Notifications
Overview
Notifications are set at the project level within an organization.
When a CVE is added or updated, OpenCVE reviews its associated CPEs (Common Platform Enumeration) and extracts a list of vendors and their associated products.
OpenCVE then checks each project that has subscribed to these vendors and products and sends notifications accordingly.
A project can have zero or multiple notifications.
Notification Filters
When a notification is created within a project, the user can choose to filter CVEs based on different criteria.
For example, the user may choose to trigger a notification only if the CVSS 3.1 score is equal to or greater than a certain value (additional scoring options will be added in future OpenCVE releases).
The user can also decide to be notified based on the type of modification: whether it's a change in references, CPEs, CWEs, etc.
This allows users to receive notifications only for the changes that matter to them. Furthermore, they can configure one notification to send high-severity CVEs to a channel that is closely monitored, while sending all other notifications to a less-watched channel.
Notification Types
Info
We are currently working on adding more types of notifications.

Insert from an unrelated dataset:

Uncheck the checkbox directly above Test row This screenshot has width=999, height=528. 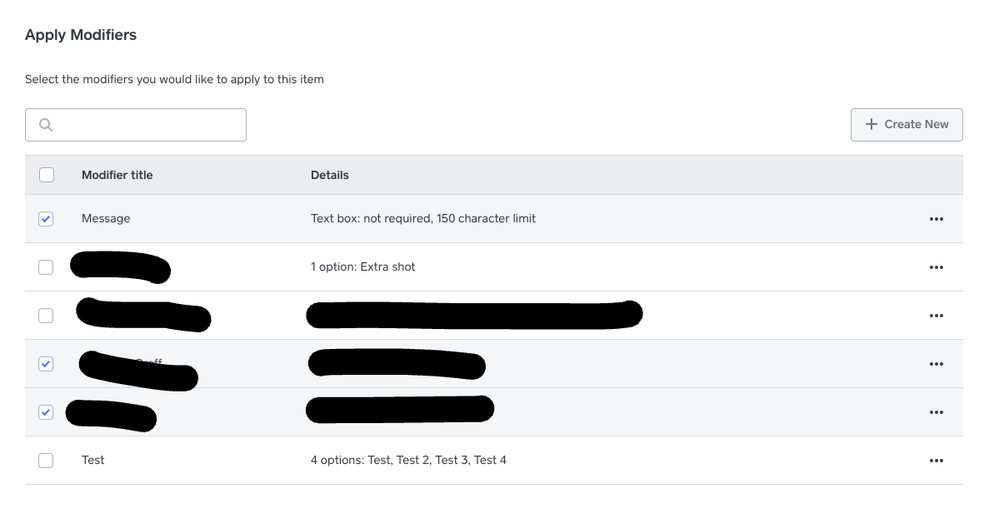[46, 412]
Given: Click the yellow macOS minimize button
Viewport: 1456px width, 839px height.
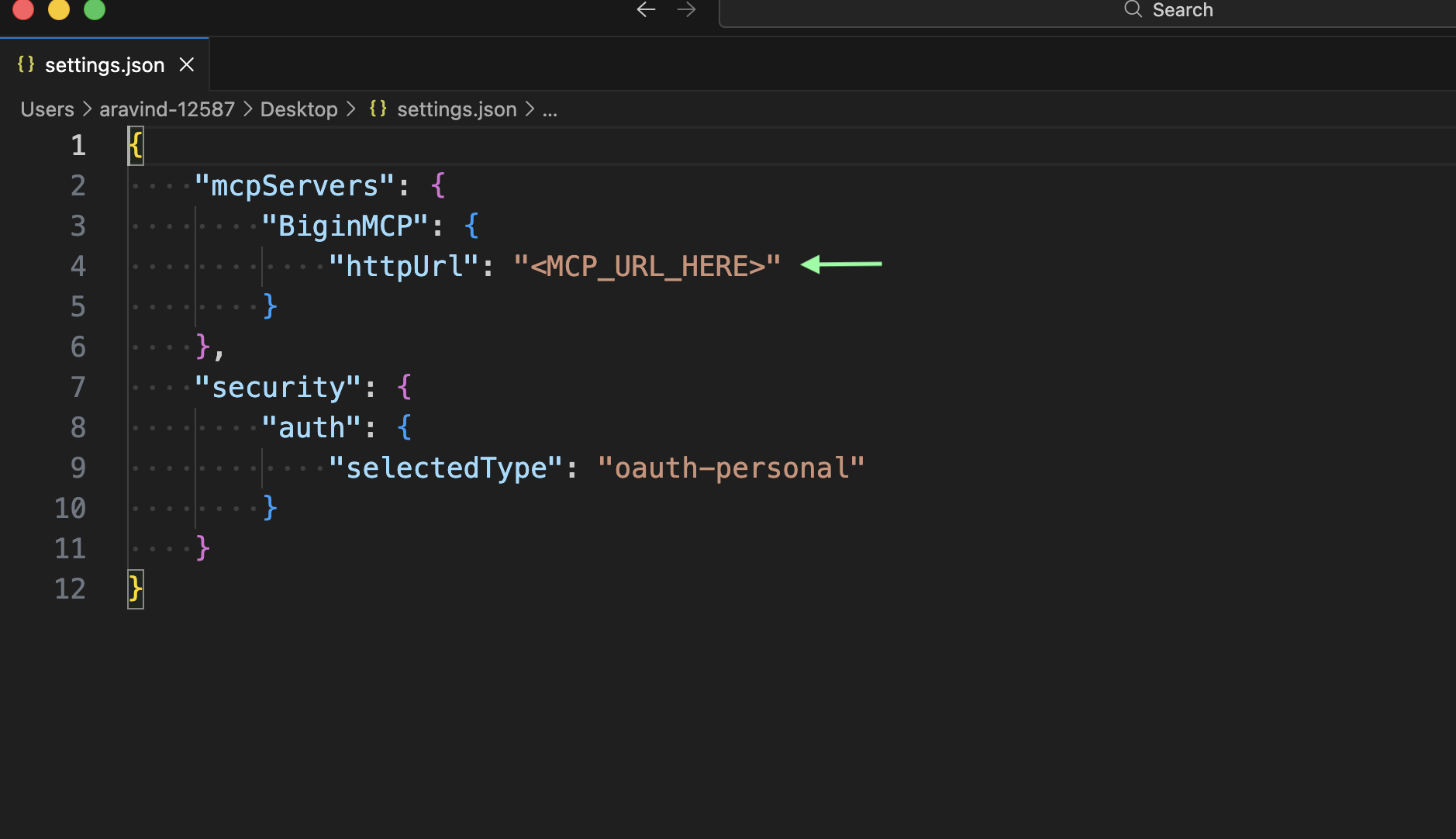Looking at the screenshot, I should [59, 9].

The next one planned, for example, will be Slack.
Feel free to open an issue on our GitHub for specific needs (check existing issues before creating a new one).

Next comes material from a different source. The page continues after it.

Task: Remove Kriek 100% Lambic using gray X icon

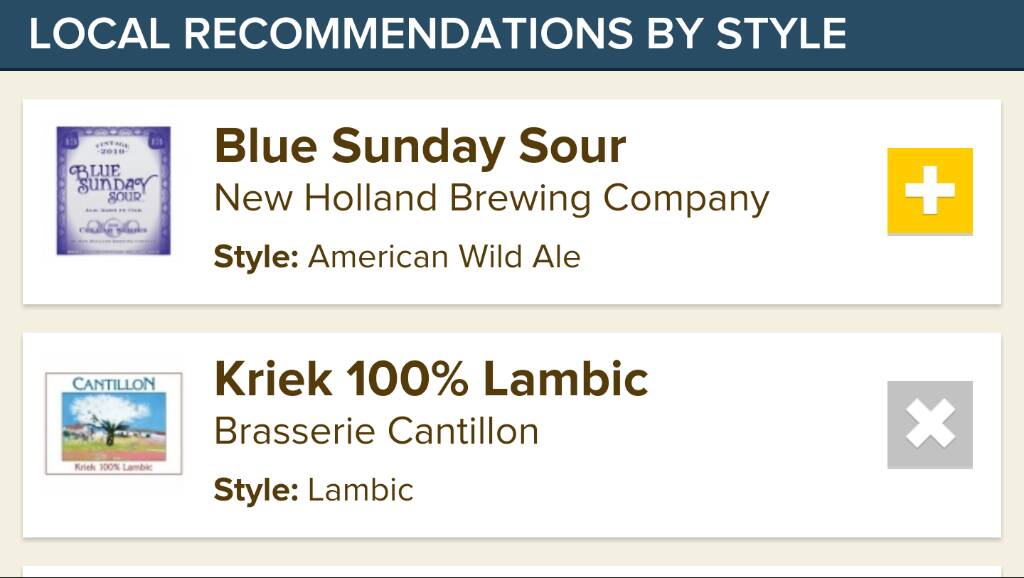Action: coord(930,425)
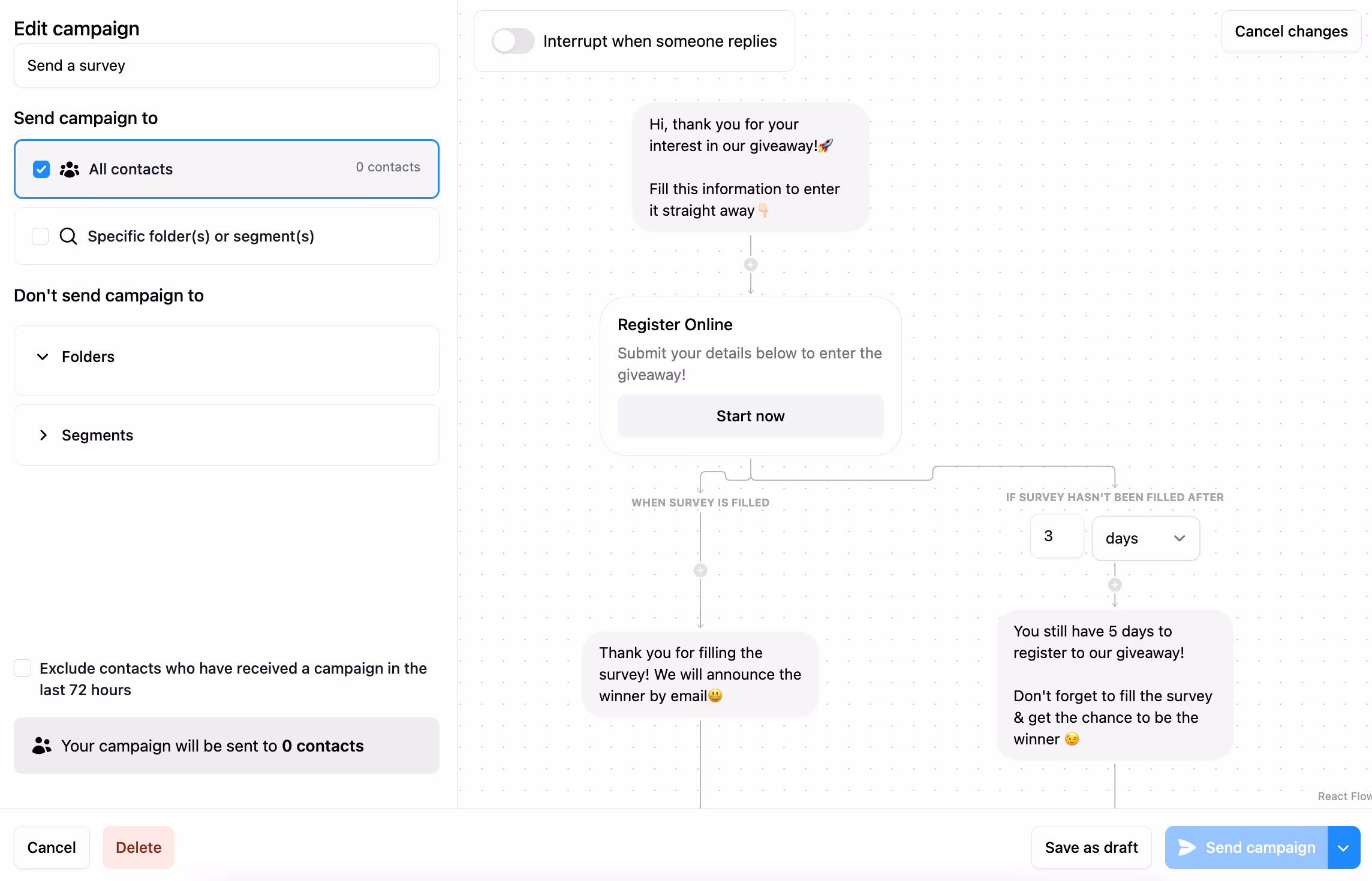Screen dimensions: 1372x881
Task: Click the contacts icon next to All contacts
Action: (69, 169)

This is the simplest type of notification. When a change is detected, an email is sent to the address configured in the settings.
Here is an example:
Webhook
Webhook notifications allow users to interface with their own information systems or tools, such as an ITSM service.
When a change is detected, a POST request is sent to the URL defined in the configuration. The user can also add custom headers if required by their system.

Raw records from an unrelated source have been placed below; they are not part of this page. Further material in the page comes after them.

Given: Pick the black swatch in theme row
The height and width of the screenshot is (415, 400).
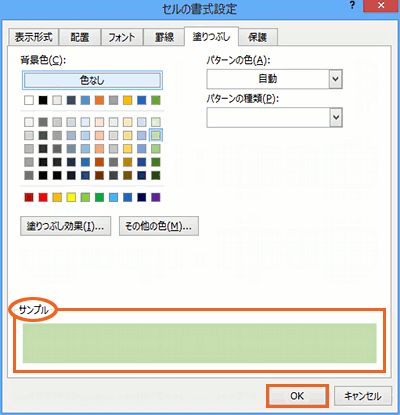Looking at the screenshot, I should 43,100.
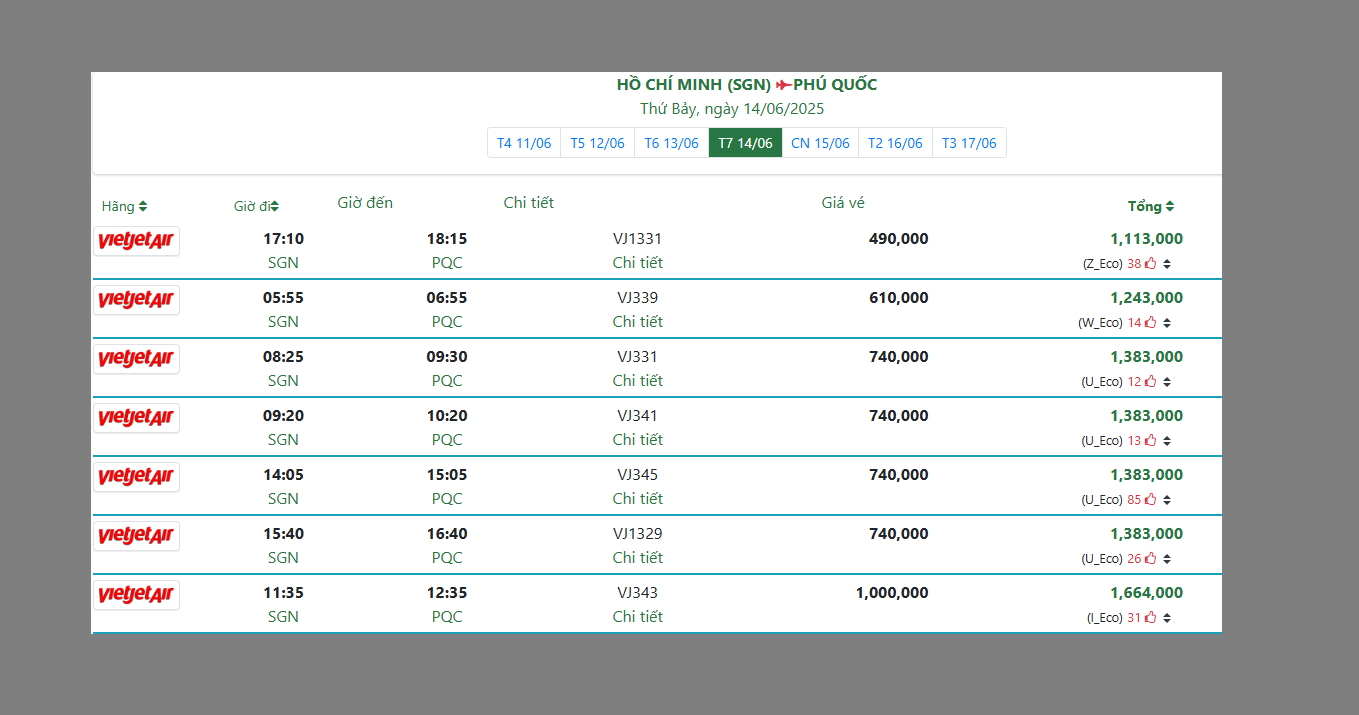Click the thumbs-up icon on the Z_Eco fare
This screenshot has width=1359, height=715.
1150,264
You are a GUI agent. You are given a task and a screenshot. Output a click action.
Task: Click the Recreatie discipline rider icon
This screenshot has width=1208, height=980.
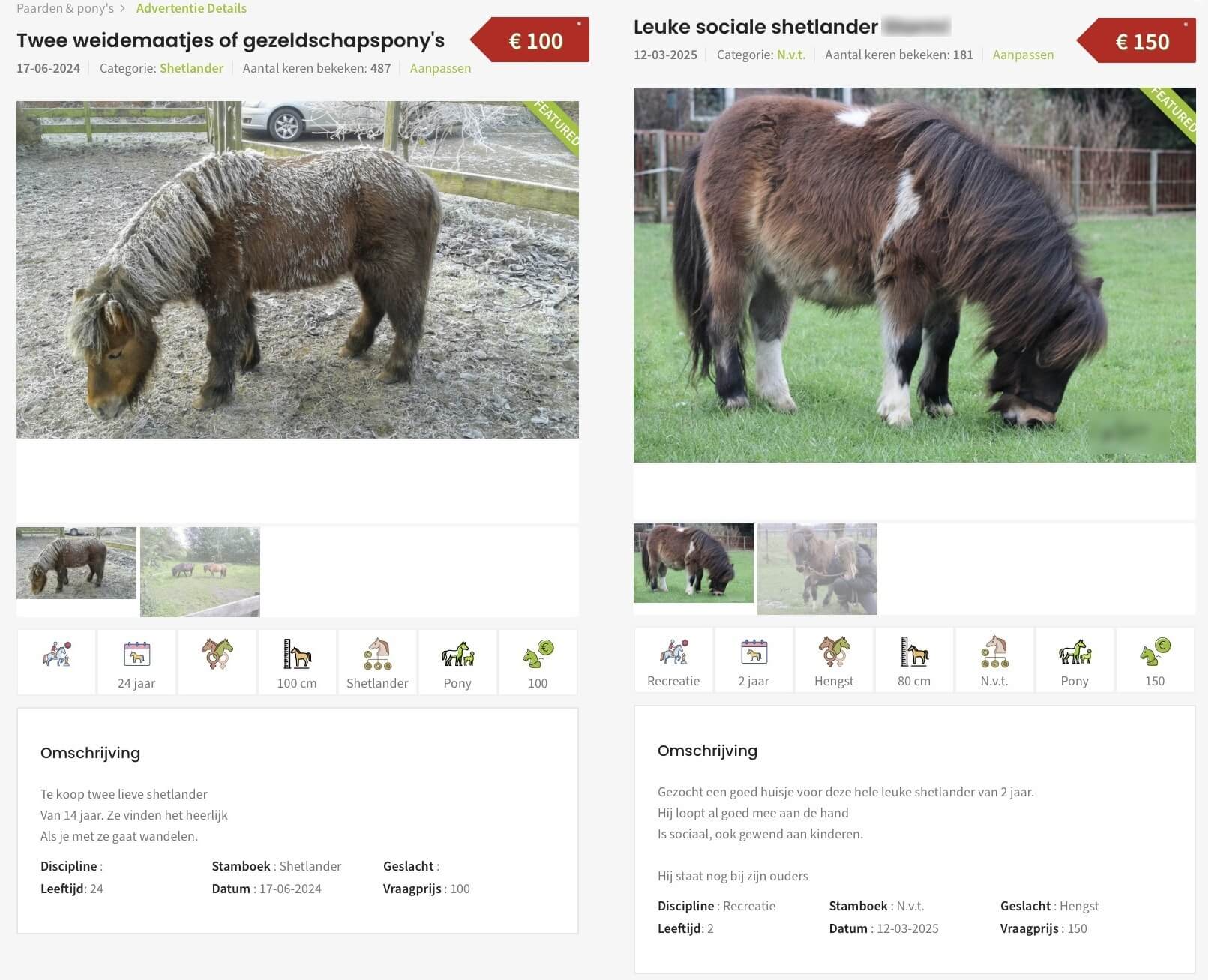[x=673, y=652]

Click to show a payload example
{
"organization": "myorga",
"project": "myproject",
"notification": "mynotification",
"period": {
"start": "2024-09-16T07:00:00+00:00",
"end": "2024-09-16T07:59:59+00:00"
},
"changes": [
{
"cve": {
"cve_id": "CVE-2024-6789",
"description": "A path traversal issue in API endpoint in M-Files Server before version 24.8.13981.0 and LTS 24.2.13421.15 SR2 and LTS 23.8.12892.0 SR6 allows authenticated user to read files",
"cvss31": 6.5
},
"events": [
{
"details": {
"new": "A path traversal issue in API endpoint in M-Files Server before version 24.8.13981.0 allows authenticated user to read files",
"old": null
},
"type": "description"
},
{
"details": {
"new": "Path traversal in M-Files API",
"old": null
},
"type": "title"
},
{
"details": {
"added": [
"CWE-22"
],
"removed": []
},
"type": "weaknesses"
},
{
"details": {
"added": [
"https://product.m-files.com/security-advisories/cve-2024-6789/"
],
"removed": []
},
"type": "references"
},
{
"details": {
"added": {
"cvssV4_0": {
"score": 8.4,
"vector": "CVSS:4.0/AV:N/AC:L/AT:N/PR:L/UI:N/VC:H/VI:N/VA:N/SC:H/SI:H/SA:N/RE:M/U:Green"
}
},
"removed": {},
"updated": {}
},
"type": "metrics"
}
]
}
]
}
The format of the JSON is the following one:
{
"organization": "the-organization-name",
"project": "the-project-name",
"notification": "the-notification-name",
"matched_subscriptions": {
"human": ["Bar", "Foo"],
"raw": ["foo", "foo$PRODUCT$bar"]
},
"subscriptions": {
"human": ["Bar", "Baz", "Foo"],
"raw": ["baz", "foo", "foo$PRODUCT$bar"]
},
"title": "1 change on Bar, Foo",
"period": {
"start": "2024-01-01T00:00:00+00:00",
"end": "2024-01-01T00:59:59+00:00"
},
"changes": [
{
"cve": {
"cve_id": "CVE-2024-0001",
"description": "The CVE description",
"cvss31": 10.0,
"subscriptions": {
"human": ["Bar", "Foo"],
"raw": ["foo", "foo$PRODUCT$bar"]
}
},
"events": [...]
}
]
}
As you can see a webhook payload can have multiple CVE changes during the same period, and for each CVE multiple events could have occurred (the title changed, a new metric was added...).
The list of events (description
, metrics
, references
...) is given in a table in the Knowledge Base (KB) documentation.